Resolusi tersebut disahkan dengan suara bulat pada hari Senin, 22 Desember 2025 dalam rapat kabinet mingguan, meskipun ada penentangan dari Jaksa Agung Gali Baharav-Miara. Ia memperingatkan dalam sebuah memorandum resmi bahwa keputusan tersebut tidak memiliki dasar faktual dan profesional yang diperlukan dan bahwa melanjutkannya melanggar hukum.
“Keputusan ini merupakan bagian dari langkah yang lebih luas untuk melemahkan penyiaran publik di Israel dan untuk membatasi kebebasan berekspresi,” kata Baharav-Miara, yang bukan anggota kabinet, dalam sebuah pernyataan.
Perdana Menteri Israel Benjamin Netanyahu menyambut baik keputusan tersebut, dengan mengatakan “stasiun militer yang menyiarkan di bawah wewenang militer ada di Korea Utara dan mungkin beberapa negara lain, dan kami tentu tidak ingin termasuk di antara mereka.”
Dewan Pers Israel, serikat jurnalis Israel, dan kelompok masyarakat sipil lainnya telah menyatakan akan menantang keputusan tersebut di Mahkamah Agung.
Katz mengumumkan niatnya untuk menutup Radio Angkatan Darat bulan lalu, di tengah dorongan pemerintah yang lebih luas untuk mengkonsolidasikan kendali atas bidang media. Dorongan tersebut mencakup perombakan dramatis peraturan penyiaran yang akan memberi pemerintah wewenang luas untuk mendenda dan memberi sanksi kepada media berita.
Stasiun penyiaran yang dikelola militer ini secara hukum merupakan unit Angkatan Pertahanan Israel (IDF) yang diawasi oleh kepala staf. Namun, stasiun ini memiliki departemen berita yang dinamis yang dioperasikan oleh tentara dan jurnalis sipil, yang menjadi pembawa acara beberapa talk show politik paling populer di negara itu. Beberapa jurnalis secara teratur mengkritik politisi dan militer.
Katz bukanlah menteri pertahanan pertama yang tidak menyukai nada bicara jurnalis Radio Angkatan Darat, dan beberapa menteri pertahanan lainnya sebelumnya telah mengemukakan gagasan untuk menutup atau merestrukturisasinya. Namun, ia adalah yang pertama mengambil tindakan – membentuk komite yang oleh para kritikus disebut sebagai komite pilihan yang terdiri dari tokoh-tokoh yang secara politik bersekutu dengan pemerintah, yang merekomendasikan penutupan stasiun tersebut atau mengubahnya menjadi model yang berbeda, tanpa konten berita dan politik yang substansial.
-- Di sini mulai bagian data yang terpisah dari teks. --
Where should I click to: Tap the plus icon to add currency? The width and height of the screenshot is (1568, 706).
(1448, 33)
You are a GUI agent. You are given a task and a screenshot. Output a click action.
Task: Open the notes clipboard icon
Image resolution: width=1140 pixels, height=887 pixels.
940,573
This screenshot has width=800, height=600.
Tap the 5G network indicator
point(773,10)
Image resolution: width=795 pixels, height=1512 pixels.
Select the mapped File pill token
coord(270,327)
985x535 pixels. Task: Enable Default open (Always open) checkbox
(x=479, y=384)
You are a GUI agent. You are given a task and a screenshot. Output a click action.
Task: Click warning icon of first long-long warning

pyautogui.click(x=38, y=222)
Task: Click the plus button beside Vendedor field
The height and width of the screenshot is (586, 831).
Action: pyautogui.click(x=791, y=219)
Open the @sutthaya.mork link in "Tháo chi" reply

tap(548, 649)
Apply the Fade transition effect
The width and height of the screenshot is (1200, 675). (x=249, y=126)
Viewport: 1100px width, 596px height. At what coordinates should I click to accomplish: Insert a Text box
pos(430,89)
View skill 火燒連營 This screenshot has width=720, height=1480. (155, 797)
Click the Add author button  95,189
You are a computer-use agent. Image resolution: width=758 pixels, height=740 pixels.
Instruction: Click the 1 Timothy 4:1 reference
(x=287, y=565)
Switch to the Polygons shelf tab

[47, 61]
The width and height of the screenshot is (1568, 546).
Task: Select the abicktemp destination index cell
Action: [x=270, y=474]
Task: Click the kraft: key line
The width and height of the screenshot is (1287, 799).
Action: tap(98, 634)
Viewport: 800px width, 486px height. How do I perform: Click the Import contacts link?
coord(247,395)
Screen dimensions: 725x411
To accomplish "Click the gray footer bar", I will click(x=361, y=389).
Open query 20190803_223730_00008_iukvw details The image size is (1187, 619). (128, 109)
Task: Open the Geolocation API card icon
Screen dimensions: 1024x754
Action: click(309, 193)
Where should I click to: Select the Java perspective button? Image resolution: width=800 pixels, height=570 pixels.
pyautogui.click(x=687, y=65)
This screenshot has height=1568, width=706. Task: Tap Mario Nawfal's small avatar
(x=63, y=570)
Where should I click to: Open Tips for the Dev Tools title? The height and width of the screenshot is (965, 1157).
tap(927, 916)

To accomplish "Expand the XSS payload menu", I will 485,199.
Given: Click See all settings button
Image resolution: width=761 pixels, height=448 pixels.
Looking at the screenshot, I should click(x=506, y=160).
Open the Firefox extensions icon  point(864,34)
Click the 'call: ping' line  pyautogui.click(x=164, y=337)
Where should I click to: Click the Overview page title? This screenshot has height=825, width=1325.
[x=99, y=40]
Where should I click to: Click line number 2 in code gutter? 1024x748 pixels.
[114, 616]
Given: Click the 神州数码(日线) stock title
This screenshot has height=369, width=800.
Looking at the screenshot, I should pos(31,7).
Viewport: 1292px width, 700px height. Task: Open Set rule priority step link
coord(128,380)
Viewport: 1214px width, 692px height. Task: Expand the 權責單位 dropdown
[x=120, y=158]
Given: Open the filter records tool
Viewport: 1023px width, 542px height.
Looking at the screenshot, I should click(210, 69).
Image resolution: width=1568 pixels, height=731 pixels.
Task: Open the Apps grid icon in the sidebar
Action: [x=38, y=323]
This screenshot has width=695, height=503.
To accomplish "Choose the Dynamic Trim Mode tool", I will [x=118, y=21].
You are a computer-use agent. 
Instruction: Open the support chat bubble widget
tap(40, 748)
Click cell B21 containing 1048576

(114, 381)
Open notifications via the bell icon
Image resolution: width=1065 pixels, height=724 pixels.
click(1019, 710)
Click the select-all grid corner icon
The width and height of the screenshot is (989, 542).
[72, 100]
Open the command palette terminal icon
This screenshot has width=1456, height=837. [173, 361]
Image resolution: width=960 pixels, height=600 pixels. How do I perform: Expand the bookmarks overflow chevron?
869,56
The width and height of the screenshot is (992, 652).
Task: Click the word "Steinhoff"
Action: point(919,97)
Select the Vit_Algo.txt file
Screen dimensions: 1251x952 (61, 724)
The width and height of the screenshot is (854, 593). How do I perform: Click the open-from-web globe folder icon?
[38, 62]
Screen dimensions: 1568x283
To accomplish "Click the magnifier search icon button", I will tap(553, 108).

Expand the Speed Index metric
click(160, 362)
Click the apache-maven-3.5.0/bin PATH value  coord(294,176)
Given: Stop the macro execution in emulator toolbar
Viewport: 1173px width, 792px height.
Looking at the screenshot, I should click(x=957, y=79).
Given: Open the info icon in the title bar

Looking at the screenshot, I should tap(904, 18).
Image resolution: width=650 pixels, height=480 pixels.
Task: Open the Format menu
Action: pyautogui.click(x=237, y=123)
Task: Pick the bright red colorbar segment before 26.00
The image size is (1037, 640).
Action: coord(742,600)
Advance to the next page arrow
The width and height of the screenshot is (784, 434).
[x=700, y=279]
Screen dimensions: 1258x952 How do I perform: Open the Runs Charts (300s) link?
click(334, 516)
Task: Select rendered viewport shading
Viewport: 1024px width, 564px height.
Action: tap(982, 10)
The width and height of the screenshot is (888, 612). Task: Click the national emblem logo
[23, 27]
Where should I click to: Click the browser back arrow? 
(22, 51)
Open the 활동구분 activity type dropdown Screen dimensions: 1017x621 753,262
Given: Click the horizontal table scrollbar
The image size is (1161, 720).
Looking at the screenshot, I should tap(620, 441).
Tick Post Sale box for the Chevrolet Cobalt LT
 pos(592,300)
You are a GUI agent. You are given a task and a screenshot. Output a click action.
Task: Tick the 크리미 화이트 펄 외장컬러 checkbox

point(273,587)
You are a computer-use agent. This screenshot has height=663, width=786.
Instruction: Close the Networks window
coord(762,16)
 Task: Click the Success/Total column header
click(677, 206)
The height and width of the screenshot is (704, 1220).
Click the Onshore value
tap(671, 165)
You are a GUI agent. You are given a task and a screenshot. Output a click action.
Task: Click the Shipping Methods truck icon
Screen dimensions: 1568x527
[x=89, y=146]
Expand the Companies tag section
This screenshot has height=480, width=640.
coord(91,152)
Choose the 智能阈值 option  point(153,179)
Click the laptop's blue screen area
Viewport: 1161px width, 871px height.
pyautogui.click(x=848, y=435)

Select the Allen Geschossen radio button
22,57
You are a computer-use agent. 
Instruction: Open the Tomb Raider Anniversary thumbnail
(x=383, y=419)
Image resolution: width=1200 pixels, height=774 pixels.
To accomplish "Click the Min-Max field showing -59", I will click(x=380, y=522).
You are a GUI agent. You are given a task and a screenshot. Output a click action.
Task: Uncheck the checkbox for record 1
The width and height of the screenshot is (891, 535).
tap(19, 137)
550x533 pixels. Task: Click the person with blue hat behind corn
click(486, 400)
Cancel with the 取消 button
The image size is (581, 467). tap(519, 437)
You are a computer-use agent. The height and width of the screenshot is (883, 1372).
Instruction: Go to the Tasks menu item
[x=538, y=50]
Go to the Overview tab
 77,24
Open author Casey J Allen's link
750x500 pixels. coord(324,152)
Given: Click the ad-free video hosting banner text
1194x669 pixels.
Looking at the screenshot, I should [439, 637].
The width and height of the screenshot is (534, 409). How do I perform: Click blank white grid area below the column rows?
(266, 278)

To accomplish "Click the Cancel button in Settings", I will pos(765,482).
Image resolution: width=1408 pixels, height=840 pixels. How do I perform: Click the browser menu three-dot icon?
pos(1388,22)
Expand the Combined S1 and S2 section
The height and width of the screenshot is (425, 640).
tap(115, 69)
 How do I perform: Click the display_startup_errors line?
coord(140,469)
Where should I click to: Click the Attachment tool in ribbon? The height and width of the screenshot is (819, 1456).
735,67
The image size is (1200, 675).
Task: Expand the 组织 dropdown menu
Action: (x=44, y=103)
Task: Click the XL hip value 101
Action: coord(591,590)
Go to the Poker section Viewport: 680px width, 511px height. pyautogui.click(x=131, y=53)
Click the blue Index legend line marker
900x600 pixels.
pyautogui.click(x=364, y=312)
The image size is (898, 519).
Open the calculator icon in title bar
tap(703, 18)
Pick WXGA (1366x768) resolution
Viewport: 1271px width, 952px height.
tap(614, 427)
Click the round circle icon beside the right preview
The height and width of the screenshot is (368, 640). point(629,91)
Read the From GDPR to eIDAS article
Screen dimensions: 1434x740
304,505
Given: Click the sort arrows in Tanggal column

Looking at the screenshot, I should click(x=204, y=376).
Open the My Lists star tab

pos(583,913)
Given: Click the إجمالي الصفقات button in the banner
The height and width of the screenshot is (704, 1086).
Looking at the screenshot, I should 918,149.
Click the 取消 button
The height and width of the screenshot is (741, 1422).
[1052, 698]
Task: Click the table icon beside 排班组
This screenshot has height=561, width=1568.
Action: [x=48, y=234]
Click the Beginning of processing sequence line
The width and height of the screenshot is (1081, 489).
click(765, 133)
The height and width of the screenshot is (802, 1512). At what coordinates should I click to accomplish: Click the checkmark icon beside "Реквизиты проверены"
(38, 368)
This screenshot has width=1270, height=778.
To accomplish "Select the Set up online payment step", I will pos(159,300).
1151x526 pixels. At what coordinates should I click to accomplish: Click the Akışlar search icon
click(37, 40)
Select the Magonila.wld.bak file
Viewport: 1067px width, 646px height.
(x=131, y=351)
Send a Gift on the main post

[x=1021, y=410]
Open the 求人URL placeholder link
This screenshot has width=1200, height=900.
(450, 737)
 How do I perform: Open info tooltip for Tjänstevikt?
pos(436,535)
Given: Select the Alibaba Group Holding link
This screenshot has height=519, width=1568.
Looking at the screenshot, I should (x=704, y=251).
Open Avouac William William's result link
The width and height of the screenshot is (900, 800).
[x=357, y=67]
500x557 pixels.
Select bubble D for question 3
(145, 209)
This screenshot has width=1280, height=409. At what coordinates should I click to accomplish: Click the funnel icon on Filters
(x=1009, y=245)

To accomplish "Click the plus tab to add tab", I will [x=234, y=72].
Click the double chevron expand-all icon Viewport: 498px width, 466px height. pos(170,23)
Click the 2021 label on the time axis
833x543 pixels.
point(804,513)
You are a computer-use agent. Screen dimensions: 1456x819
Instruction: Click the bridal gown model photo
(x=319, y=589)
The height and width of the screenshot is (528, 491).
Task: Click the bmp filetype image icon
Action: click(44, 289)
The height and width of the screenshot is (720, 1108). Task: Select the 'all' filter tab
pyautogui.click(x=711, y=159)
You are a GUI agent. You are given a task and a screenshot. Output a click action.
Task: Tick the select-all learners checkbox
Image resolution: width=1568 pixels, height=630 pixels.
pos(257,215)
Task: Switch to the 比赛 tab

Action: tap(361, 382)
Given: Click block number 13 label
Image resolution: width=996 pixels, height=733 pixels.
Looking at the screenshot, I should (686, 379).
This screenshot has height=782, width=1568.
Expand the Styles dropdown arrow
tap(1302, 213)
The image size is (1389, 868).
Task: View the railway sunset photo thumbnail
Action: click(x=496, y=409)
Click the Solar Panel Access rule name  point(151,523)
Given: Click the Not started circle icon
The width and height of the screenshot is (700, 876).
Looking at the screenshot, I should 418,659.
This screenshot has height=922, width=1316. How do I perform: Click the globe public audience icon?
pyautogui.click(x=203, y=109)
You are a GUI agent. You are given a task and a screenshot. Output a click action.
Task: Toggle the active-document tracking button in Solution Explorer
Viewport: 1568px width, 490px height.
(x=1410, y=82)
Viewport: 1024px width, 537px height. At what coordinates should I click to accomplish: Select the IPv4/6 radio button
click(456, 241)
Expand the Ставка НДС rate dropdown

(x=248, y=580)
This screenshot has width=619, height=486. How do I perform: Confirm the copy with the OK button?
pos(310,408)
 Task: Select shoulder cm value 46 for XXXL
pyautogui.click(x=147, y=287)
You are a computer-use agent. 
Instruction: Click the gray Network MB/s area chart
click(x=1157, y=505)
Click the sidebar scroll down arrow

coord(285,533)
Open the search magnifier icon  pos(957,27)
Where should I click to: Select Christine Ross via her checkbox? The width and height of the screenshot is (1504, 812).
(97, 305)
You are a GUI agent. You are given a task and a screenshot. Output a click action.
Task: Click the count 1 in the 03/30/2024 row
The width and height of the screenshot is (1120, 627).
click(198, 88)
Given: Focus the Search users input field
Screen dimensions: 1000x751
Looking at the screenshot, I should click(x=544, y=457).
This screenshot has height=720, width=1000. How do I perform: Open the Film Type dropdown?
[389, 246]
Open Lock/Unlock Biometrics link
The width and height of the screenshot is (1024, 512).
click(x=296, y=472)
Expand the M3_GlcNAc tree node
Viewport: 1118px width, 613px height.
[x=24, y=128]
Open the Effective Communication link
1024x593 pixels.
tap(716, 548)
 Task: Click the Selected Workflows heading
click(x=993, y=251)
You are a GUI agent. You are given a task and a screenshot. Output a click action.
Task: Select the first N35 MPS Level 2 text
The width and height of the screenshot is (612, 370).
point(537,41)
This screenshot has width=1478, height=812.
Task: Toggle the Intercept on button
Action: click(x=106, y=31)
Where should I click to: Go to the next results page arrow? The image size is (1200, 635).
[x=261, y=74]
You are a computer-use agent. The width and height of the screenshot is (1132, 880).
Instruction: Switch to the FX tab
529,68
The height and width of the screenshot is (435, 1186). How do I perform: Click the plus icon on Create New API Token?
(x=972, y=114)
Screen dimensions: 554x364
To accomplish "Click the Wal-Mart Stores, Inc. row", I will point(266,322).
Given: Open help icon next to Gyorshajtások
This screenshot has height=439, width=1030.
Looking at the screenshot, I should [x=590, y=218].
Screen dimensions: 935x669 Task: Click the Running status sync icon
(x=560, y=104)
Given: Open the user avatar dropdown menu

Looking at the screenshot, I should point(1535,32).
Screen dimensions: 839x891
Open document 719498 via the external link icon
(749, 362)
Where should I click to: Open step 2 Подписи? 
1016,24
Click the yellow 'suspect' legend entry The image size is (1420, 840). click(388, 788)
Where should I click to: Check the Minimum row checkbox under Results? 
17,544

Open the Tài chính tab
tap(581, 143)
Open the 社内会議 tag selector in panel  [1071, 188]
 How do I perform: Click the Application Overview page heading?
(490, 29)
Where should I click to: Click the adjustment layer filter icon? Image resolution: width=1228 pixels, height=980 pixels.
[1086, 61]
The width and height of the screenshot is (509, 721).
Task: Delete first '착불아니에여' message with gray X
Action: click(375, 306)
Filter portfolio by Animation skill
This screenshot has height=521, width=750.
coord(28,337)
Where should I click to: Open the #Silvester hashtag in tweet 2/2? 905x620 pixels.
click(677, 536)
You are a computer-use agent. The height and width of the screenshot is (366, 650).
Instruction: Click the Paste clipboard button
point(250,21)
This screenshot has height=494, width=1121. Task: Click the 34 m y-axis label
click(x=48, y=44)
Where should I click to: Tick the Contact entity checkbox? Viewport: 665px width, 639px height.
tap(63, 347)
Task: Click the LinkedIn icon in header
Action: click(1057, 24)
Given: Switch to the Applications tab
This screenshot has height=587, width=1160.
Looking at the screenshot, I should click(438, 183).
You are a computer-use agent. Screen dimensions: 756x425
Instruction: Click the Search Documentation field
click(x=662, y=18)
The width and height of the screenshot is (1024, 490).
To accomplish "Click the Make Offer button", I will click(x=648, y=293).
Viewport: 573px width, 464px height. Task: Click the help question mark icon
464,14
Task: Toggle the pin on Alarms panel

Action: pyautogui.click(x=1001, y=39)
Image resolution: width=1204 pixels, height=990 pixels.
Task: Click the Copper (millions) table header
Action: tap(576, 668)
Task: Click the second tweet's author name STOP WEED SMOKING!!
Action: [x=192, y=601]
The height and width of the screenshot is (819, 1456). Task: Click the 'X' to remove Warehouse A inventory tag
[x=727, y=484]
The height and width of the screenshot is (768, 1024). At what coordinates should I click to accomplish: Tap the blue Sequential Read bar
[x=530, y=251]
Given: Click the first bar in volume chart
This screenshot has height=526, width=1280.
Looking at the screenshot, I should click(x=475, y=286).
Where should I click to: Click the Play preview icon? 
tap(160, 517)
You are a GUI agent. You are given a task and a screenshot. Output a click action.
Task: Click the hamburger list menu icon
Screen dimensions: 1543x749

Katz mengatakan dalam sebuah pernyataan bahwa “kenyataan di mana sebuah stasiun radio, yang ditujukan untuk semua warga negara, dioperasikan oleh angkatan darat adalah anomali yang tidak ada di negara-negara demokratis.”
“Anomali ini menyebabkan kesulitan besar bagi IDF yang berasal dari keterlibatan IDF yang tidak disengaja dalam wacana politik. Keterlibatan stasiun tersebut dalam konten politik merugikan Angkatan Pertahanan Israel, para prajuritnya, dan persatuannya.”
Pemimpin oposisi Yair Lapid mengecam keputusan tersebut, menyebutnya sebagai “bagian dari kampanye pemerintah untuk menghapus kebebasan berbicara di Israel selama tahun pemilihan. Mereka gagal mengendalikan realitas, jadi mereka mencoba mengendalikan kesadaran. Di mana pun ada kebenaran yang tidak sesuai dengan pemerintah, mereka bertindak untuk menghapusnya.”
“Pemerintah tidak tahu bagaimana menangani biaya hidup, pengabaian keamanan… jadi mereka menutup media,” katanya.
‘Hukum Al Jazeera’ diperluas
Dalam langkah kontroversial lainnya pada hari Senin, Knesset menyetujui undang-undang atas dasar keamanan nasional yang memperluas wewenang pemerintah untuk menutup media asing yang beroperasi di Israel. Dua puluh dua anggota Knesset mendukung RUU tersebut sementara 10 menentangnya.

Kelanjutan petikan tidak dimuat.